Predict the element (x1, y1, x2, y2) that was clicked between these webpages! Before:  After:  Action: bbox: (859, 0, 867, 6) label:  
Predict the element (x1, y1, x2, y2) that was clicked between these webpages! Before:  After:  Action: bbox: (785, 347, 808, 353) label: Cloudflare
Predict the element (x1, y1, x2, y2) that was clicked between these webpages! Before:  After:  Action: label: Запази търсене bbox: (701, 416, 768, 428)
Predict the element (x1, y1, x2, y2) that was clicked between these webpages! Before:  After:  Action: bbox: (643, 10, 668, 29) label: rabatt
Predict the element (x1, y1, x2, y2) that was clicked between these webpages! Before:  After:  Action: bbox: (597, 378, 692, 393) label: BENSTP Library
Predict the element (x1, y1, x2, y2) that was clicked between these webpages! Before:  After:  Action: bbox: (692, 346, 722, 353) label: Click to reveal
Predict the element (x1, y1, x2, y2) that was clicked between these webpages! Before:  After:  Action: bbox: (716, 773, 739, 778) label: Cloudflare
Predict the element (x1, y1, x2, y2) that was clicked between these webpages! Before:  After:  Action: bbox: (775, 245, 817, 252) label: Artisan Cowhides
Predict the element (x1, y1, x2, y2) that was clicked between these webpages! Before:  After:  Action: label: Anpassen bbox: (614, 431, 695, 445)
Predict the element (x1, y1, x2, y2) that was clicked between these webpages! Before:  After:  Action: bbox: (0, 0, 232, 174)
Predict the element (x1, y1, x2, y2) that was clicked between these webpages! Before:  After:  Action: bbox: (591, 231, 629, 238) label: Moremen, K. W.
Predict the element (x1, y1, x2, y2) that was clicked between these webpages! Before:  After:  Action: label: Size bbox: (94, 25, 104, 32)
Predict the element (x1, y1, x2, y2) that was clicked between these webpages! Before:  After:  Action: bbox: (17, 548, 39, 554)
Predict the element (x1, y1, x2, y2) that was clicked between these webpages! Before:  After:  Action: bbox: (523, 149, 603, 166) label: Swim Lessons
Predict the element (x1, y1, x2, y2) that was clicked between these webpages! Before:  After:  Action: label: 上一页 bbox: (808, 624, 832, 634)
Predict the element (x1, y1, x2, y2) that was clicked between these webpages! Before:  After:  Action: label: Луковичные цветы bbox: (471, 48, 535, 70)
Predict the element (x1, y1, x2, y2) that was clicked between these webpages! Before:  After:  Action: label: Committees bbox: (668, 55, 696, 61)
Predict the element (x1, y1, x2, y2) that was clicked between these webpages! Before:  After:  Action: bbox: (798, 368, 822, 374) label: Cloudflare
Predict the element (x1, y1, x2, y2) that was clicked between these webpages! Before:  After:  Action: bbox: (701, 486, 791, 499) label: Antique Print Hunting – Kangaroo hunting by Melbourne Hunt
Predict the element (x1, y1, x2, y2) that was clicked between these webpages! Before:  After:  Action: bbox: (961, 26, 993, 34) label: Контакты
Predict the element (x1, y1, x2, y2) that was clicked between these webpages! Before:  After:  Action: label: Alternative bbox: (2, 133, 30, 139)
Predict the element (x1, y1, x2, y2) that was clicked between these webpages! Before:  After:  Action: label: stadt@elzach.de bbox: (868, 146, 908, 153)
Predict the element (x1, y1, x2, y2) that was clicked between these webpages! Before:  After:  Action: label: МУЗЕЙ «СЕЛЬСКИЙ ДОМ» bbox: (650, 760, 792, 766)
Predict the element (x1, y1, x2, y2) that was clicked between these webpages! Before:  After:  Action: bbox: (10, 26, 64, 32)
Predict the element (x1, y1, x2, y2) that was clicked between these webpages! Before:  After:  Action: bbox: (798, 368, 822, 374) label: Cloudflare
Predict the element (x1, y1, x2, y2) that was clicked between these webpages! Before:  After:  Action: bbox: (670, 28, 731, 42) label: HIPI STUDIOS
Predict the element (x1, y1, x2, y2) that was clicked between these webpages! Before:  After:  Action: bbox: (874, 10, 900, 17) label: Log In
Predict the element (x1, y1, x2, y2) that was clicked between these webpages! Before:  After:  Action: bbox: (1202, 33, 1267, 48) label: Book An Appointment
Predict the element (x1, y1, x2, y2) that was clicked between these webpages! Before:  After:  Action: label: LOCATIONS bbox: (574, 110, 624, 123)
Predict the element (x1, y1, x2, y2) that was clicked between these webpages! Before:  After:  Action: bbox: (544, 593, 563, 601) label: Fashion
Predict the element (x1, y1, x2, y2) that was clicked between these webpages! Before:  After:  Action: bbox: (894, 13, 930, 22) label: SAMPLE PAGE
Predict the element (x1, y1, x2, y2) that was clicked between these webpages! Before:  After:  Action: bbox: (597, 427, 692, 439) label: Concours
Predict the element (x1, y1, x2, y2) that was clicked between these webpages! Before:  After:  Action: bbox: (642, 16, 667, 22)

- _WORK TO DO_
Can you quote every one of the lines above word for word, without changing anything?

- _COMPLETE OUTPUT_
Predict the element (x1, y1, x2, y2) that was clicked between these webpages! Before:  After:  Action: bbox: (859, 0, 867, 6) label:  
Predict the element (x1, y1, x2, y2) that was clicked between these webpages! Before:  After:  Action: bbox: (785, 347, 808, 353) label: Cloudflare
Predict the element (x1, y1, x2, y2) that was clicked between these webpages! Before:  After:  Action: label: Запази търсене bbox: (701, 416, 768, 428)
Predict the element (x1, y1, x2, y2) that was clicked between these webpages! Before:  After:  Action: bbox: (643, 10, 668, 29) label: rabatt
Predict the element (x1, y1, x2, y2) that was clicked between these webpages! Before:  After:  Action: bbox: (597, 378, 692, 393) label: BENSTP Library
Predict the element (x1, y1, x2, y2) that was clicked between these webpages! Before:  After:  Action: bbox: (692, 346, 722, 353) label: Click to reveal
Predict the element (x1, y1, x2, y2) that was clicked between these webpages! Before:  After:  Action: bbox: (716, 773, 739, 778) label: Cloudflare
Predict the element (x1, y1, x2, y2) that was clicked between these webpages! Before:  After:  Action: bbox: (775, 245, 817, 252) label: Artisan Cowhides
Predict the element (x1, y1, x2, y2) that was clicked between these webpages! Before:  After:  Action: label: Anpassen bbox: (614, 431, 695, 445)
Predict the element (x1, y1, x2, y2) that was clicked between these webpages! Before:  After:  Action: bbox: (0, 0, 232, 174)
Predict the element (x1, y1, x2, y2) that was clicked between these webpages! Before:  After:  Action: bbox: (591, 231, 629, 238) label: Moremen, K. W.
Predict the element (x1, y1, x2, y2) that was clicked between these webpages! Before:  After:  Action: label: Size bbox: (94, 25, 104, 32)
Predict the element (x1, y1, x2, y2) that was clicked between these webpages! Before:  After:  Action: bbox: (17, 548, 39, 554)
Predict the element (x1, y1, x2, y2) that was clicked between these webpages! Before:  After:  Action: bbox: (523, 149, 603, 166) label: Swim Lessons
Predict the element (x1, y1, x2, y2) that was clicked between these webpages! Before:  After:  Action: label: 上一页 bbox: (808, 624, 832, 634)
Predict the element (x1, y1, x2, y2) that was clicked between these webpages! Before:  After:  Action: label: Луковичные цветы bbox: (471, 48, 535, 70)
Predict the element (x1, y1, x2, y2) that was clicked between these webpages! Before:  After:  Action: label: Committees bbox: (668, 55, 696, 61)
Predict the element (x1, y1, x2, y2) that was clicked between these webpages! Before:  After:  Action: bbox: (798, 368, 822, 374) label: Cloudflare
Predict the element (x1, y1, x2, y2) that was clicked between these webpages! Before:  After:  Action: bbox: (701, 486, 791, 499) label: Antique Print Hunting – Kangaroo hunting by Melbourne Hunt
Predict the element (x1, y1, x2, y2) that was clicked between these webpages! Before:  After:  Action: bbox: (961, 26, 993, 34) label: Контакты
Predict the element (x1, y1, x2, y2) that was clicked between these webpages! Before:  After:  Action: label: Alternative bbox: (2, 133, 30, 139)
Predict the element (x1, y1, x2, y2) that was clicked between these webpages! Before:  After:  Action: label: stadt@elzach.de bbox: (868, 146, 908, 153)
Predict the element (x1, y1, x2, y2) that was clicked between these webpages! Before:  After:  Action: label: МУЗЕЙ «СЕЛЬСКИЙ ДОМ» bbox: (650, 760, 792, 766)
Predict the element (x1, y1, x2, y2) that was clicked between these webpages! Before:  After:  Action: bbox: (10, 26, 64, 32)
Predict the element (x1, y1, x2, y2) that was clicked between these webpages! Before:  After:  Action: bbox: (798, 368, 822, 374) label: Cloudflare
Predict the element (x1, y1, x2, y2) that was clicked between these webpages! Before:  After:  Action: bbox: (670, 28, 731, 42) label: HIPI STUDIOS
Predict the element (x1, y1, x2, y2) that was clicked between these webpages! Before:  After:  Action: bbox: (874, 10, 900, 17) label: Log In
Predict the element (x1, y1, x2, y2) that was clicked between these webpages! Before:  After:  Action: bbox: (1202, 33, 1267, 48) label: Book An Appointment
Predict the element (x1, y1, x2, y2) that was clicked between these webpages! Before:  After:  Action: label: LOCATIONS bbox: (574, 110, 624, 123)
Predict the element (x1, y1, x2, y2) that was clicked between these webpages! Before:  After:  Action: bbox: (544, 593, 563, 601) label: Fashion
Predict the element (x1, y1, x2, y2) that was clicked between these webpages! Before:  After:  Action: bbox: (894, 13, 930, 22) label: SAMPLE PAGE
Predict the element (x1, y1, x2, y2) that was clicked between these webpages! Before:  After:  Action: bbox: (597, 427, 692, 439) label: Concours
Predict the element (x1, y1, x2, y2) that was clicked between these webpages! Before:  After:  Action: bbox: (642, 16, 667, 22)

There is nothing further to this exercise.